### What you need to do:
Starting with the line that has "Viewport: 1122px width, 678px", retype each line down to the end of the entries below, without leaving any out or adding any.

** Extracted information follows **

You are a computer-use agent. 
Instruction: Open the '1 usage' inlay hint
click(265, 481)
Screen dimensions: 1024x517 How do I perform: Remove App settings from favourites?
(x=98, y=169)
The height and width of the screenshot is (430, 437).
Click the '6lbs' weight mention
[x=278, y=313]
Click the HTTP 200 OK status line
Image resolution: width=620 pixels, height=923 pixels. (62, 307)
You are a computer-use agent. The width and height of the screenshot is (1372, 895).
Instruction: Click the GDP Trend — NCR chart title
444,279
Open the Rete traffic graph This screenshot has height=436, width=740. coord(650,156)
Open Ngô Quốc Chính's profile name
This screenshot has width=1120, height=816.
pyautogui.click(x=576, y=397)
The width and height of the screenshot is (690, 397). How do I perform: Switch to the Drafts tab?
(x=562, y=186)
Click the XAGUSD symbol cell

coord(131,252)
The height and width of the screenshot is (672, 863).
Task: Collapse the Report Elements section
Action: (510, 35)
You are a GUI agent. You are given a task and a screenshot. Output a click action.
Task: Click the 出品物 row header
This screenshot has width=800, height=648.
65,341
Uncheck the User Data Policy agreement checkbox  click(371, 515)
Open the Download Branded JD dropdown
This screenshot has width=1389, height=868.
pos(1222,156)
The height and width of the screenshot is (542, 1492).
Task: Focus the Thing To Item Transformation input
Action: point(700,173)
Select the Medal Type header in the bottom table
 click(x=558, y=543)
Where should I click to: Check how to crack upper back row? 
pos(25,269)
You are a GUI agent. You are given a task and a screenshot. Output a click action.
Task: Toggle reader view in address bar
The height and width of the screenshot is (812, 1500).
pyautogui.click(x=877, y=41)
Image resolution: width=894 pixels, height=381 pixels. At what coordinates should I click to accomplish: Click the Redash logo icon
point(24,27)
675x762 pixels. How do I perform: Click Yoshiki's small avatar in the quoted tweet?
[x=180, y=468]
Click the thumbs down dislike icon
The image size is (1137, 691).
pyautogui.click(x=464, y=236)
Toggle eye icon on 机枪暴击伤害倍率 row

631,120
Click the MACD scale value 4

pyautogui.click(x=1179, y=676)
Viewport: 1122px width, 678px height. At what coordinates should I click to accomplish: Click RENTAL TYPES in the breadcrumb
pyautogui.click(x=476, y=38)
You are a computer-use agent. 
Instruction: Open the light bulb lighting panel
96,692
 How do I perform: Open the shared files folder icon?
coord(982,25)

** End of Extracted information **

### Exercise output:
Viewport: 1122px width, 678px height. At what coordinates should I click to accomplish: Click RENTAL TYPES in the breadcrumb
pyautogui.click(x=476, y=38)
You are a computer-use agent. 
Instruction: Open the light bulb lighting panel
96,692
 How do I perform: Open the shared files folder icon?
coord(982,25)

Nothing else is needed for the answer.